L’ampio preambolo per dire che stiamo parlando di Carlo Zanzi, per gli amici Carletto. Un personaggio che  se non esistesse, bisognerebbe inventarlo.

“In principio scrivevo di tutto – si schermisce un poco Carlo Zanzi –. Desideravo sperimentare, riuscire a pubblicare un libro era un obiettivo che mi gratificava, al di là del consenso dei lettori. Ma nel corso degli anni ho fatto una scelta che si va sempre più consolidando: e la scelta è per la narrativa, soprattutto il racconto breve, come è dimostrato anche da “Il giorno che tremò la notte”. E anche la pubblicazione non è più l’obiettivo primario”.

“Perché scrivo? Per me scrivere è un bisogno, mi viene naturale, è la modalità comunicativo-espressiva  che preferisco, sia per parlare a me stesso (tengo infatti svariati diari) sia per comunicare con gli altri. In taluni passaggi difficili della mia vita la scrittura è stata anche terapia, medicina, conforto. E probabilmente, me lo auguro, ancora lo sarà. Scrivere e pubblicare, ricevere l’approvazione dei lettori ovviamente soddisfa quel bisogno – che è di tutti – di riconoscimento, di stima. Per un certo periodo ho pensato che la scrittura avrebbe potuto diventare anche fonte di guadagno, ma ben presto ho abbandonato quell’illusione, e ciò a tutto vantaggio della mia libertà. Scrivere significa lasciare un ricordo, in un certo senso attenuare la paura della morte, ritardare per un poco l’angoscia della dimenticanza”.

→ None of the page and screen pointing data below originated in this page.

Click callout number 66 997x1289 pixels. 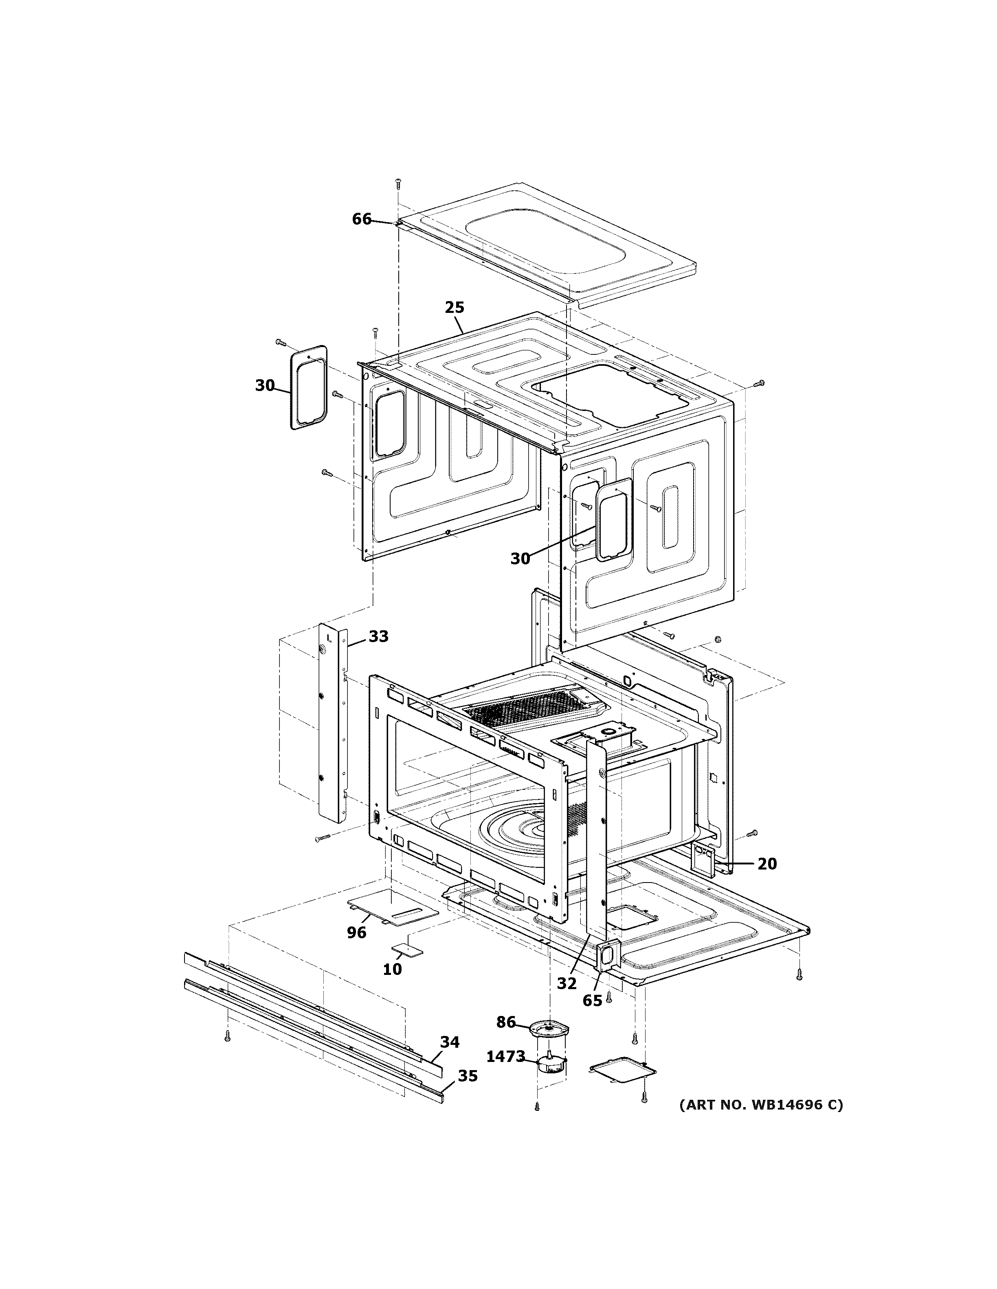(x=362, y=219)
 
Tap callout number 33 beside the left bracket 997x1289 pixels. (x=379, y=636)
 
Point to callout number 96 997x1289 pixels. (x=356, y=933)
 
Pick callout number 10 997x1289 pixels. (x=392, y=969)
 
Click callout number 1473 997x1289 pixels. (x=505, y=1056)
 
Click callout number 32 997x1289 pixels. (x=567, y=983)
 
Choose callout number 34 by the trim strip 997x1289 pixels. (x=450, y=1042)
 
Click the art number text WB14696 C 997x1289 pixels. (x=761, y=1105)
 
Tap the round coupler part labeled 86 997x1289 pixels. (x=550, y=1029)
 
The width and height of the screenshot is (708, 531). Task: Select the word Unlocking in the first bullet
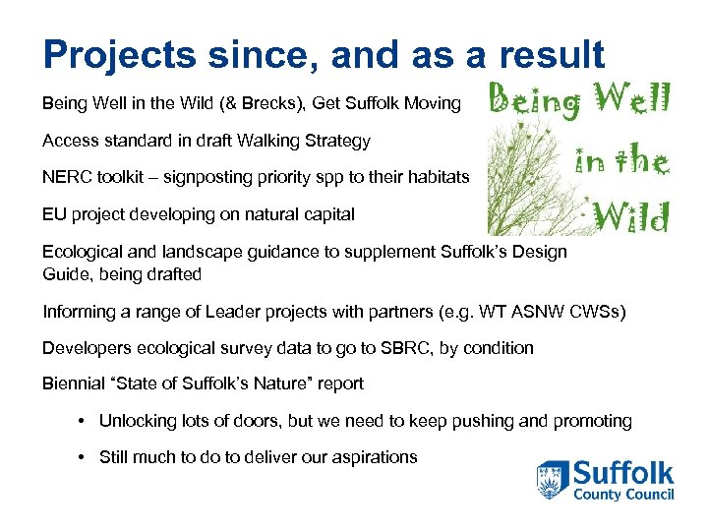(x=138, y=421)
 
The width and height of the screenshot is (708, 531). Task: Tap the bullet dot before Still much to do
(x=84, y=457)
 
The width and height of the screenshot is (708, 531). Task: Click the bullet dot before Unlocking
(x=84, y=421)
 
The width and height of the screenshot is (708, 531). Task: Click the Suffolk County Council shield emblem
(x=552, y=480)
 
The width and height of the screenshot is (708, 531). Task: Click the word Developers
(x=83, y=347)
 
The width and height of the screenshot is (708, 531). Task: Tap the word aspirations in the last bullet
(x=372, y=457)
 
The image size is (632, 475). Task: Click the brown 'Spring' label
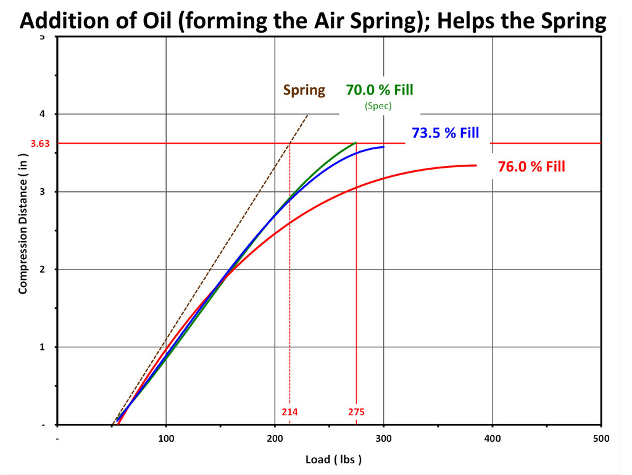304,90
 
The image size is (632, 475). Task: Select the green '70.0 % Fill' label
379,90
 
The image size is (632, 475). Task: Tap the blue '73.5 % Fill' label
445,133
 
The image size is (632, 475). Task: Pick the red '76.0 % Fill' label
531,166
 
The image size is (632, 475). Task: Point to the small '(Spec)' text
378,105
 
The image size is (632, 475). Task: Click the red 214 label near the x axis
289,412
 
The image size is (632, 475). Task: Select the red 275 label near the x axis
356,412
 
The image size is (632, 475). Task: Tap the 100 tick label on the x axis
166,439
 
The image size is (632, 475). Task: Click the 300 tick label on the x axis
383,439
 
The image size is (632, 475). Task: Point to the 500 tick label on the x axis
601,439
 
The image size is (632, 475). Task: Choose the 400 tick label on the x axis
492,439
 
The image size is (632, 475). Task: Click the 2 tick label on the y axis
44,270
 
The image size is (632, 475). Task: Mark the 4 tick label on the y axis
44,114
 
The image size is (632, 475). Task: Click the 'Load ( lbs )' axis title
333,460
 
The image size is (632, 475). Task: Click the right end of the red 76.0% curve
476,165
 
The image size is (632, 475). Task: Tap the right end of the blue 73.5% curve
383,147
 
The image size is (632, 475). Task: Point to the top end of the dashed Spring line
307,115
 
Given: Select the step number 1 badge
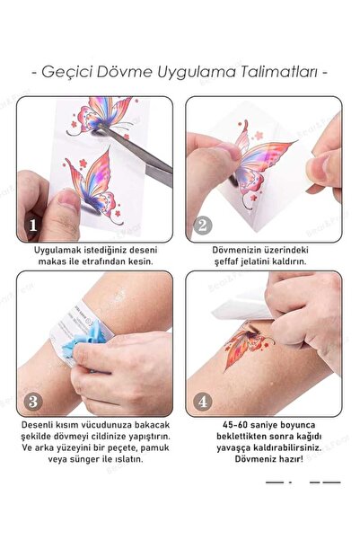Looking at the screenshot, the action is coord(33,226).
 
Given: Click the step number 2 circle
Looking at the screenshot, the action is coord(203,226).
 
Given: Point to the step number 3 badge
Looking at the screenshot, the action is coord(33,402).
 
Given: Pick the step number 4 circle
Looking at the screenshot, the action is coord(203,402).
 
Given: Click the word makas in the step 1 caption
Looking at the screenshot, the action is coord(51,261).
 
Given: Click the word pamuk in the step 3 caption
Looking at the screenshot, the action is coord(156,447).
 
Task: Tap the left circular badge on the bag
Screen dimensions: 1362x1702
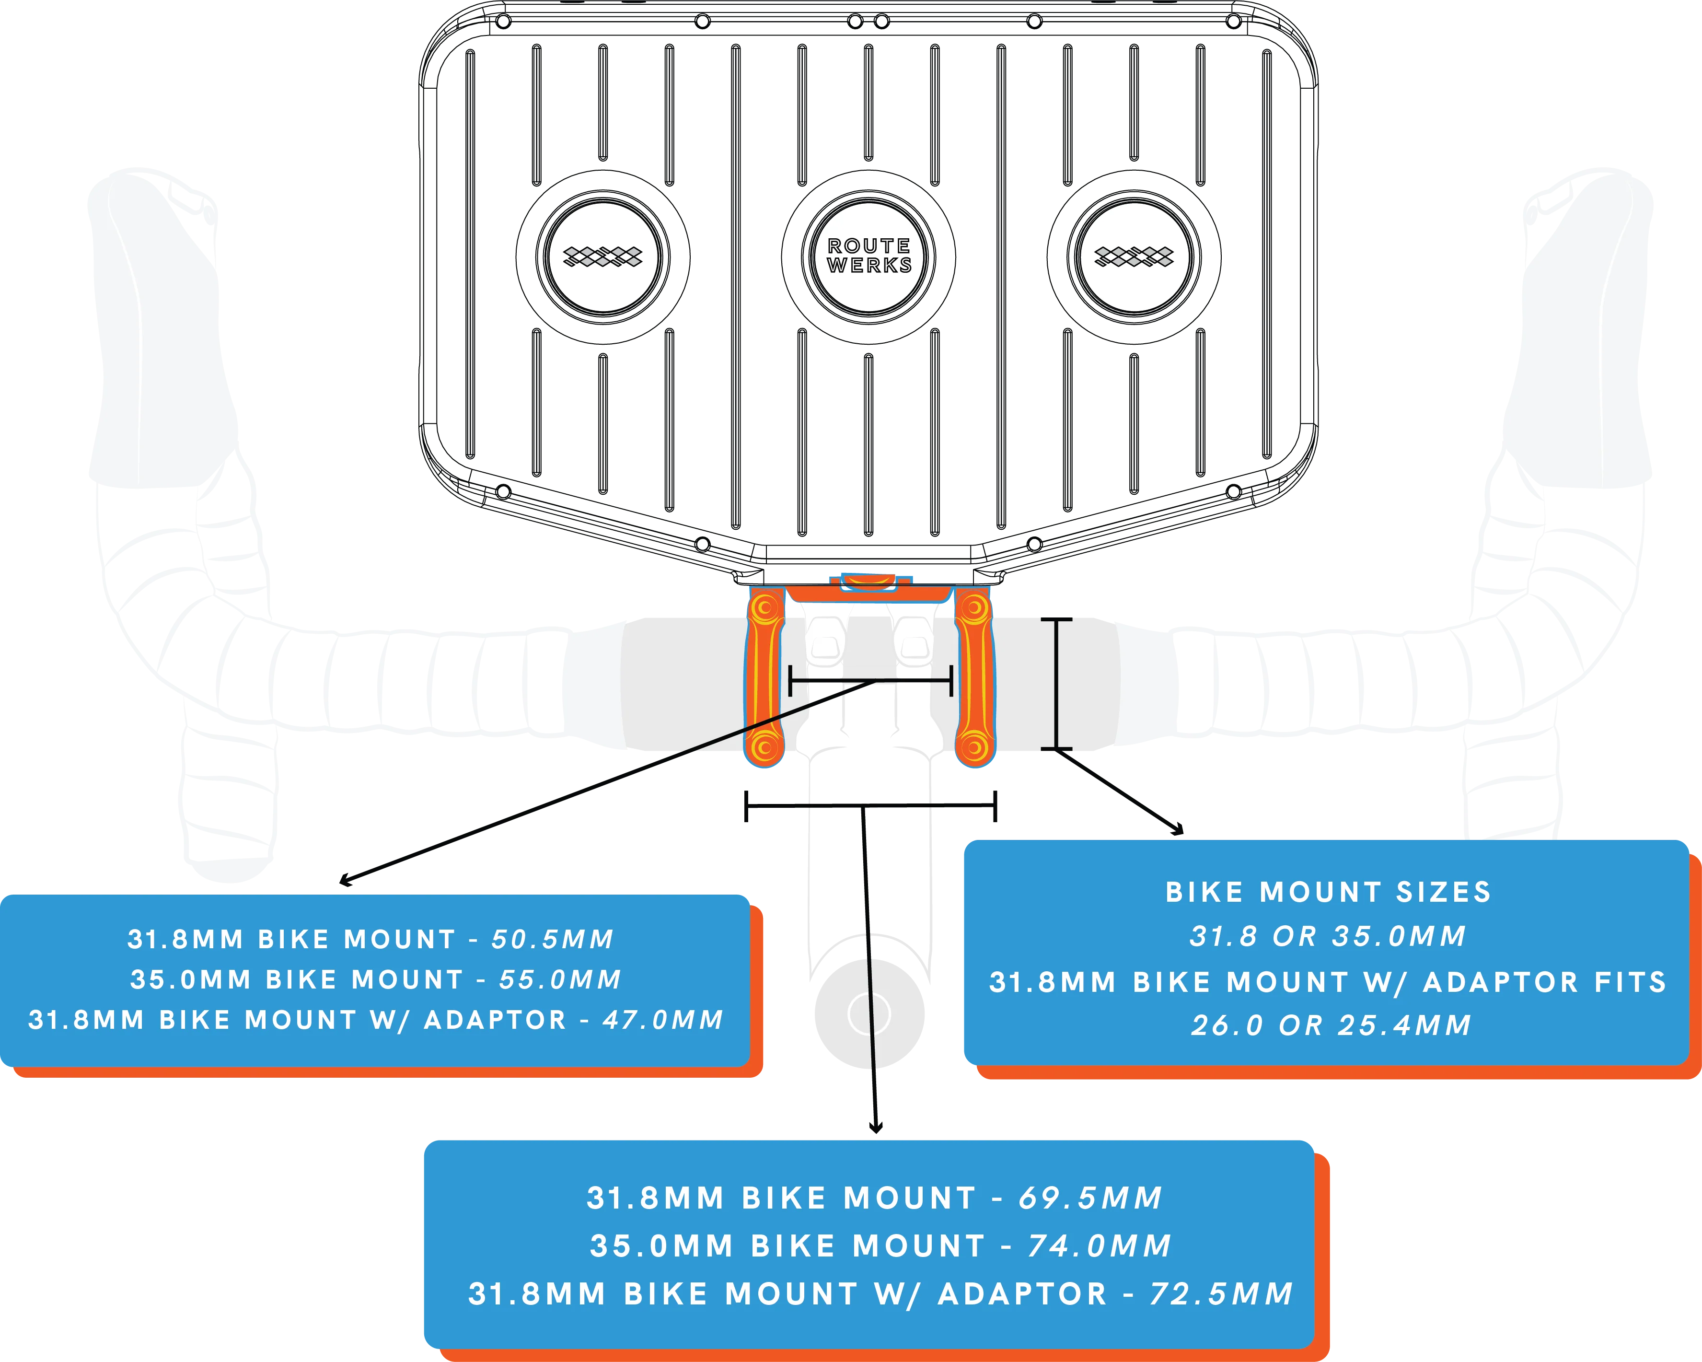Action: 603,256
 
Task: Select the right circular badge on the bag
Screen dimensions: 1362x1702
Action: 1134,256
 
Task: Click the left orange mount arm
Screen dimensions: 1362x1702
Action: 764,677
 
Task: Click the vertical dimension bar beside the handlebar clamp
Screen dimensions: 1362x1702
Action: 1056,684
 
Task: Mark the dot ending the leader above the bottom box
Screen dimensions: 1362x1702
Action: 876,1127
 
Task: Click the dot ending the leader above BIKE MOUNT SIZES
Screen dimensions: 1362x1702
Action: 1177,828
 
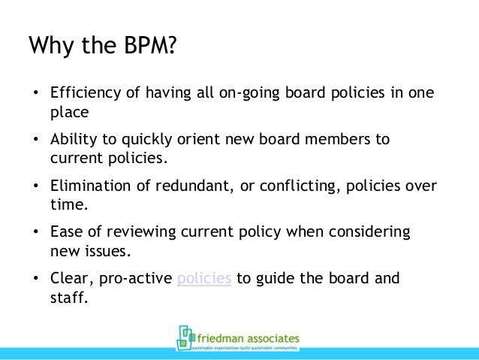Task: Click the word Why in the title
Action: pyautogui.click(x=50, y=47)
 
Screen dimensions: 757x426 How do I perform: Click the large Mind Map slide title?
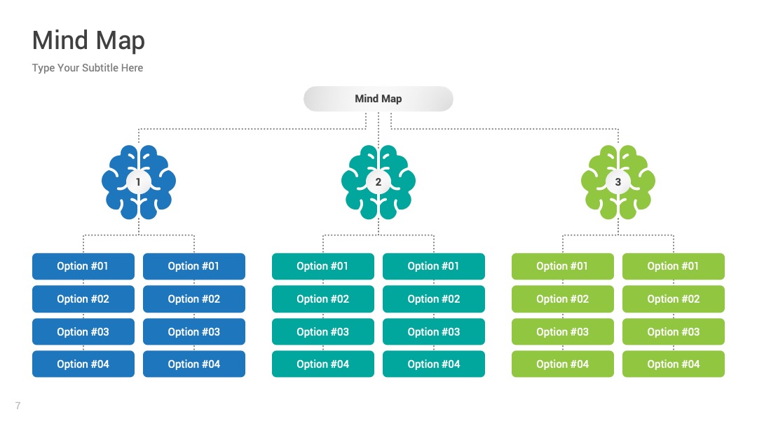pyautogui.click(x=88, y=41)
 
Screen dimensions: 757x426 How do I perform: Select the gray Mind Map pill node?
pyautogui.click(x=378, y=99)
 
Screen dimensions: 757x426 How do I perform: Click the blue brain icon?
pyautogui.click(x=139, y=182)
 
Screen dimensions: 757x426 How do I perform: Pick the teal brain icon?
pyautogui.click(x=378, y=182)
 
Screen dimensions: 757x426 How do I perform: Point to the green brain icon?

Carlo Zanzi scrive a qualsiasi ora e in ogni luogo, e scrive di getto. Rubando gli attimi alla sua attività di insegnante. “Un tempo – spiega ancora – scrivevo solo al mattino presto, oggi non ho orari. Ma non riesco a scrivere a lungo, anche per questo ho difficoltà con il romanzo oltre le cento pagine. Un romanzo lungo richiede costanza, continuità, più ore di lavoro tutti i giorni, non sono ancora in pensione ma anche lo fossi, non credo di esserne capace”. Carlo, dunque, scrive perché è innamorato della scrittura, del racconto. Molto noto tra i suoi seguaci è anche il blog http://terzopensierieparole.blogspot.it , una sorta di continua confessione pubblica. Ma soprattutto è innamorato della vita, e Carlo sta nella vita: sia nei sacrifici e nei dolori che essa spande a piene mani, sia nelle piccole e grandi gioie che ogni tanto concede.